EKS Cost Optimisation with Spot Instances

Want to cut AWS costs by up to 90%? Using Amazon EKS with EC2 Spot Instances can help UK businesses achieve massive savings while maintaining performance. Here's how:

• EKS: A managed Kubernetes service that simplifies app deployment and scaling.
• Spot Instances: Unused AWS compute capacity offered at steep discounts but subject to interruptions.
• Key Benefits: Save on compute costs, with historical Spot interruptions occurring less than 5% of the time.

By pairing Kubernetes' dynamic scheduling with Spot Instances, you can run fault-tolerant workloads like CI/CD pipelines, batch jobs, and microservices at a fraction of the cost. For critical applications, a hybrid model (e.g., 70% Spot, 30% On-Demand) ensures stability while cutting expenses.

Example: Monzo saved 15% on compute costs, and ITV saved £150,000 annually by adopting Spot-aware EKS strategies.
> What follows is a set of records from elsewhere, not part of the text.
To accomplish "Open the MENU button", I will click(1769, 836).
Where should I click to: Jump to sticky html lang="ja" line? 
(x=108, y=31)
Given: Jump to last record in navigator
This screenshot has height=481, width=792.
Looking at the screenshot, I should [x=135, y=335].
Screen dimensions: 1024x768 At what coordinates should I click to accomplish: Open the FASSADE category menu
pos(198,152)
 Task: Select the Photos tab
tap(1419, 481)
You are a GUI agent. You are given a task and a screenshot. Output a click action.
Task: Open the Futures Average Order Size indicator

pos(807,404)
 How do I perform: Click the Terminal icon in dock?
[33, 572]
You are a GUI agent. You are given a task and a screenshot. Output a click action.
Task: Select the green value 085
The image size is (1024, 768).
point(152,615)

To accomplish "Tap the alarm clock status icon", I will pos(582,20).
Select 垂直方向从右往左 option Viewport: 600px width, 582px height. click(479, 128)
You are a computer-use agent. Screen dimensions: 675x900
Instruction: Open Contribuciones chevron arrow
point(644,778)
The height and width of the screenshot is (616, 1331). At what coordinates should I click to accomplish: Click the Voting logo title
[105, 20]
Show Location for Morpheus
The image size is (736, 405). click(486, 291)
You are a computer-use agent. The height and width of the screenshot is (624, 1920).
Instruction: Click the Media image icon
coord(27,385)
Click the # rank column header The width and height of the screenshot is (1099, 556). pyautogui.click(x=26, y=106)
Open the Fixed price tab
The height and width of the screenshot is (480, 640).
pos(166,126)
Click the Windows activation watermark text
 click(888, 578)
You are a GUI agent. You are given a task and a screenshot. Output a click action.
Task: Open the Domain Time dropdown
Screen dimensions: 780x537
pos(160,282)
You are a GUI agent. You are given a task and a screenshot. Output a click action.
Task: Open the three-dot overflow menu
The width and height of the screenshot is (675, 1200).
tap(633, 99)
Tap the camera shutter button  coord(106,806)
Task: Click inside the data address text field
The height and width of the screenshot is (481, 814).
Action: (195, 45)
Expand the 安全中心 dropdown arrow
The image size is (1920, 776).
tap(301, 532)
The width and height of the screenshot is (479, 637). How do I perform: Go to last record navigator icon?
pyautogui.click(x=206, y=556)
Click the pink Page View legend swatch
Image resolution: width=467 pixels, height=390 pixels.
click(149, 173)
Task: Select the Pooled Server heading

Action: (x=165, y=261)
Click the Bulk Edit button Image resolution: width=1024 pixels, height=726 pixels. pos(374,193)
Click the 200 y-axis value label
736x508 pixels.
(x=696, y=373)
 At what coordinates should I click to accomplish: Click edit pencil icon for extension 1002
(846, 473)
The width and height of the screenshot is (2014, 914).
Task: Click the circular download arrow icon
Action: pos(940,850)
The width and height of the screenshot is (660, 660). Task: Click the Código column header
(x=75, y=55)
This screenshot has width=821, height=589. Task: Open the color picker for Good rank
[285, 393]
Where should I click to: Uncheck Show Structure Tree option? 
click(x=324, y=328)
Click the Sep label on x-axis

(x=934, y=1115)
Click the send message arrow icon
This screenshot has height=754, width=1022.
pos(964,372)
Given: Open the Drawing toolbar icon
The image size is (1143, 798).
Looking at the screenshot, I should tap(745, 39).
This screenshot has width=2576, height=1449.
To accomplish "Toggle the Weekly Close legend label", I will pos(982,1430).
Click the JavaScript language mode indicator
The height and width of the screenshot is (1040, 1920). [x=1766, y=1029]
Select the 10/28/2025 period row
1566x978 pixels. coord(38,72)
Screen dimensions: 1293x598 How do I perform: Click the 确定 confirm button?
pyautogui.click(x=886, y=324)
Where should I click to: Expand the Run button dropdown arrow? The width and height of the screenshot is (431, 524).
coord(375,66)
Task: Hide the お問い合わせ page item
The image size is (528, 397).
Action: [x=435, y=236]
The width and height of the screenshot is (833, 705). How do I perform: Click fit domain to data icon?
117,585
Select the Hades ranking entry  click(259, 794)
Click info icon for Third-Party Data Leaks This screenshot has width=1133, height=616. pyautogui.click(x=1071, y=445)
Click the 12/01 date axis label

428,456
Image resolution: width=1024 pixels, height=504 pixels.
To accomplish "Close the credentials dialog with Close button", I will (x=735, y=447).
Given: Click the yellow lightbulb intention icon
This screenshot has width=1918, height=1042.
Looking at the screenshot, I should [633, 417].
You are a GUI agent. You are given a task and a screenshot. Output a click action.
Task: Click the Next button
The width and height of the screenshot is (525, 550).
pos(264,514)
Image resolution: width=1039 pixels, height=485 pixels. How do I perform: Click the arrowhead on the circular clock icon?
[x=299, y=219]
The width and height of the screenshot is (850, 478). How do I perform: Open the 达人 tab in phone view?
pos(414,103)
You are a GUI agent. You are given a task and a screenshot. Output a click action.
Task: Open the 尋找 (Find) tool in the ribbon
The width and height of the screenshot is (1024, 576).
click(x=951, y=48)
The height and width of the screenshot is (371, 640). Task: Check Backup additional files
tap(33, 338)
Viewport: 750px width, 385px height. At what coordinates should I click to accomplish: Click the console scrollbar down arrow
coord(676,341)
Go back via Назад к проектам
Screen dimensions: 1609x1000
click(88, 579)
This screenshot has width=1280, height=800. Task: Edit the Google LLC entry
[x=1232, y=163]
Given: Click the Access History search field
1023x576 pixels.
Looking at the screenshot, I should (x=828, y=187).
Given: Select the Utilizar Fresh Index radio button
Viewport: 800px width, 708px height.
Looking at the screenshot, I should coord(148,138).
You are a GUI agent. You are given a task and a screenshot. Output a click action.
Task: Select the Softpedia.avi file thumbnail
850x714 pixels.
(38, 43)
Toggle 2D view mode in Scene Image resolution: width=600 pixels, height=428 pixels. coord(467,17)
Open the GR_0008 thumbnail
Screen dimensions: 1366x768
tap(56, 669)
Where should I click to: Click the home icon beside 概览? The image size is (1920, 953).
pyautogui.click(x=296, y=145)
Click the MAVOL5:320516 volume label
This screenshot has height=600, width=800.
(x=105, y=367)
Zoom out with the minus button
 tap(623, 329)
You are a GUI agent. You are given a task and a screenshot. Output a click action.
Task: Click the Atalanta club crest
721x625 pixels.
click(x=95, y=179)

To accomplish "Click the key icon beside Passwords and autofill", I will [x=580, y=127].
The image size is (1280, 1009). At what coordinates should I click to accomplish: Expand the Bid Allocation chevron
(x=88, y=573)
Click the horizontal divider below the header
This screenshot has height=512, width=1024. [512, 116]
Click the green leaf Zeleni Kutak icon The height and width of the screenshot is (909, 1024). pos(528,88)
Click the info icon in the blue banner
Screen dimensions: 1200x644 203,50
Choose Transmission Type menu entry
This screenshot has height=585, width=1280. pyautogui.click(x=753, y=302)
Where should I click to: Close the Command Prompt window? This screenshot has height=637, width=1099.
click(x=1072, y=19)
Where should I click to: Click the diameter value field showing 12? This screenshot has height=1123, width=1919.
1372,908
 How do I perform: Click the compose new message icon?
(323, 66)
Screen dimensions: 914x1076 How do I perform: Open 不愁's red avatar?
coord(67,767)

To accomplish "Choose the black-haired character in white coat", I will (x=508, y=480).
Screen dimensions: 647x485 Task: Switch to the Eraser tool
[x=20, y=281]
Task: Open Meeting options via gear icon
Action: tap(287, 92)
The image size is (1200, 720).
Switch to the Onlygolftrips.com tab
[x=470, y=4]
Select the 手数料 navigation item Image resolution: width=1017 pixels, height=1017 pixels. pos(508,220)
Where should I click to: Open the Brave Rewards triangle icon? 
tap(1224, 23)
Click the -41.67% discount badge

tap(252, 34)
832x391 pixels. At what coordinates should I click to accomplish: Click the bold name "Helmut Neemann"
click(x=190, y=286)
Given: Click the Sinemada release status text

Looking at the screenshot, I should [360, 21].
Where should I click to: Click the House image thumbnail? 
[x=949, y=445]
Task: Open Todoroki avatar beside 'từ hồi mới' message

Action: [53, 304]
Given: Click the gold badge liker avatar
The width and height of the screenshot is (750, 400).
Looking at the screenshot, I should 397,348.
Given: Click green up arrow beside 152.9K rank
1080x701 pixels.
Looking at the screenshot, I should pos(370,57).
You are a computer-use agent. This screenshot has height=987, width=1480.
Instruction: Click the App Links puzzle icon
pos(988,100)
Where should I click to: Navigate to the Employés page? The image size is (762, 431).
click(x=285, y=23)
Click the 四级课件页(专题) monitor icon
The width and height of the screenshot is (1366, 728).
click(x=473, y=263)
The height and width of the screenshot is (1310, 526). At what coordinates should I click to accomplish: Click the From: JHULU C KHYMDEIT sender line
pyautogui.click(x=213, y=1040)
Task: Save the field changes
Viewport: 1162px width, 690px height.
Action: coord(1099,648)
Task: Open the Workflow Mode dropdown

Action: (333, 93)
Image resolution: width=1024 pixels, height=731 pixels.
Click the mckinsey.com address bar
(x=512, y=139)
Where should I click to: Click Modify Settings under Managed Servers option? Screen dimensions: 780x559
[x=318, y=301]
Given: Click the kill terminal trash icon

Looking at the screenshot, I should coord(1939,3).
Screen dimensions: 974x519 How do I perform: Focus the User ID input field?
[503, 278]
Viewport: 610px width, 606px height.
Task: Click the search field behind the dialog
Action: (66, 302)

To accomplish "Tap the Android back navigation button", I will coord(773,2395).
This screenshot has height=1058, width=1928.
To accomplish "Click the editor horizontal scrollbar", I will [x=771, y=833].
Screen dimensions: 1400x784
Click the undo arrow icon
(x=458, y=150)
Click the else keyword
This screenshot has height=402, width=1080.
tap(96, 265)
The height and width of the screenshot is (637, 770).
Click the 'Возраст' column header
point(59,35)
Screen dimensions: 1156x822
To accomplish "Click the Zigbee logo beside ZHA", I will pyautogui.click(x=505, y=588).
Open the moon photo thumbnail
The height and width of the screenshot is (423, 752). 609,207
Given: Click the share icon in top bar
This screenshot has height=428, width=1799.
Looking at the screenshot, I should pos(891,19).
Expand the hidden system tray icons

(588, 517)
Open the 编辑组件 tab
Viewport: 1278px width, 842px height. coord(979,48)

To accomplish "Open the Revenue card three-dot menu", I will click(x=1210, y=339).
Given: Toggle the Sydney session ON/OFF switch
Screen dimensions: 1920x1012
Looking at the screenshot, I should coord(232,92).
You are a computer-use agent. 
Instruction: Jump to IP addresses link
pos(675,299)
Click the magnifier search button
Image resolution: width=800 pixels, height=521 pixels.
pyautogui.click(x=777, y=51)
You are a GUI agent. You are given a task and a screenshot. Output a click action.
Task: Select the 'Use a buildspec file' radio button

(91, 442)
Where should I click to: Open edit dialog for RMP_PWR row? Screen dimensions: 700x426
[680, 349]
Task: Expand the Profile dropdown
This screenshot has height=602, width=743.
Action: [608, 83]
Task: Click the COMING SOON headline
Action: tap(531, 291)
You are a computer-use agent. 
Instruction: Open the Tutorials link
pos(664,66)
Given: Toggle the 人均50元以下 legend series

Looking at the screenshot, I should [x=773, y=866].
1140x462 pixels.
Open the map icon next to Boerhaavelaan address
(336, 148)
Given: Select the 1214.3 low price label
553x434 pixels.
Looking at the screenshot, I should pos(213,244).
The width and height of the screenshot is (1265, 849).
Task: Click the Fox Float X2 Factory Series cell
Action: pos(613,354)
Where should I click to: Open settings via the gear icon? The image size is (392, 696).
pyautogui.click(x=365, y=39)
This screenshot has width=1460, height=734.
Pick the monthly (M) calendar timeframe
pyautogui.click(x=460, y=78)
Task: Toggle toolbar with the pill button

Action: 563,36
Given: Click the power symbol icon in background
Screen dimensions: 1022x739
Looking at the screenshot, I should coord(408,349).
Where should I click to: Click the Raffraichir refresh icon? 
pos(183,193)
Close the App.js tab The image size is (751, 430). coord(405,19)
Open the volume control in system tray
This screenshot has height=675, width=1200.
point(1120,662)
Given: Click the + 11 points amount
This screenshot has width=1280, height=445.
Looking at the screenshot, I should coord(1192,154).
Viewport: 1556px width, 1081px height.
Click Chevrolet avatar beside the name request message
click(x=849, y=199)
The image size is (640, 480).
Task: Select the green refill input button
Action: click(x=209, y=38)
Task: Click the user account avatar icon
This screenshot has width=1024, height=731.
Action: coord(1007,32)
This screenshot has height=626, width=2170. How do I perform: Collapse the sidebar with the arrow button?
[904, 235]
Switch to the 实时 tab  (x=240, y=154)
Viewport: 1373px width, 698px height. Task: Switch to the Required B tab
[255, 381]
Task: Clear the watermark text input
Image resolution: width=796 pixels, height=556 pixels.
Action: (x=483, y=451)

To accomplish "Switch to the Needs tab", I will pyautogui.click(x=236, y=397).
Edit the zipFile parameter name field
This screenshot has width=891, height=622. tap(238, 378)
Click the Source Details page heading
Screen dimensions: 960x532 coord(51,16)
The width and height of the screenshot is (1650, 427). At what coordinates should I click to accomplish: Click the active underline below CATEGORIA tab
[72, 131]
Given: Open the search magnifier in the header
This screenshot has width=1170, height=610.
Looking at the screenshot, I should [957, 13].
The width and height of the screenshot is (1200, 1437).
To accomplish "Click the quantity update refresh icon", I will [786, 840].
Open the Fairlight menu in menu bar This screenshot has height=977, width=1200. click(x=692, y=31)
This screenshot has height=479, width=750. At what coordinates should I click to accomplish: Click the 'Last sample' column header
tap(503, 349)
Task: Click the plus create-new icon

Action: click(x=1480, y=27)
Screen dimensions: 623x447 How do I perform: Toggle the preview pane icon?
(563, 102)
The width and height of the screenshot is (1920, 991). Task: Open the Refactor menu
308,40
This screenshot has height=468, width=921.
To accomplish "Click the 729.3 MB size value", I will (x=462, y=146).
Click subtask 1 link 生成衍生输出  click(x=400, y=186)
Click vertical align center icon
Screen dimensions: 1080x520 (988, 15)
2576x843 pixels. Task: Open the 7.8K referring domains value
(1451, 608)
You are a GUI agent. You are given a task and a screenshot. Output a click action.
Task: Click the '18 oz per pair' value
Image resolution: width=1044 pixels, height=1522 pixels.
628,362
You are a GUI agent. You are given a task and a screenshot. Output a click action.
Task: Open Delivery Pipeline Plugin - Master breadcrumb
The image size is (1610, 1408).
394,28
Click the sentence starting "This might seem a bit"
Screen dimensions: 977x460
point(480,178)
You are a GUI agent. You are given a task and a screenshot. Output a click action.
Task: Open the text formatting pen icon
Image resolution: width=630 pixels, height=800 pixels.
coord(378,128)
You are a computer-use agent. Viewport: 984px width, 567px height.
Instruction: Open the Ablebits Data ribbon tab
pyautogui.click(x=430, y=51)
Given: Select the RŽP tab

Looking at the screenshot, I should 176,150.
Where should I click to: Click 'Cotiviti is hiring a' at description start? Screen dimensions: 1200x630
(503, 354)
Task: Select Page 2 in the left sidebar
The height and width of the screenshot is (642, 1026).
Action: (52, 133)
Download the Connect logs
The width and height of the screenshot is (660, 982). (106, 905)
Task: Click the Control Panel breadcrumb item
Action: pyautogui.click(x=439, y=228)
Learn how to design a Spot-aware cluster, manage interruptions, and configure autoscaling for optimal savings. With the right setup, you can achieve significant cost reductions without sacrificing reliability.

Building a Spot-Aware EKS Cluster

Baseline EKS Architecture Design

When designing a Spot-aware EKS cluster, it's essential to separate workloads based on their requirements. Critical and stateful applications - like databases, message queues, and control plane tools - should run on On-Demand nodes to ensure reliability. Meanwhile, stateless and fault-tolerant services such as web APIs, batch jobs, and CI/CD pipelines can take advantage of Spot instances, which are more cost-effective but subject to interruptions.

To achieve this, create two node groups: 'Essential' for On-Demand workloads and 'Preemptible' for Spot workloads. Kubernetes tools like nodeSelector and affinity rules, combined with labels such as eks.amazonaws.com/capacityType, help ensure that each workload is scheduled on the appropriate node type. Additionally, diversifying instance types within these groups can improve both resilience and cost efficiency.

The safest Spot adoption pattern uses separate node groups for different workload classes: Essential nodes for databases and critical APIs, and Preemptible nodes for batch jobs and stateless microservices. - packetadmin, PacketSensei [6]

Diversifying Spot Capacity Pools

A Spot capacity pool is defined by a specific combination of instance type and Availability Zone (AZ). To minimise risks of disruption, it's crucial to diversify across multiple pools, utilising various instance types and AZs.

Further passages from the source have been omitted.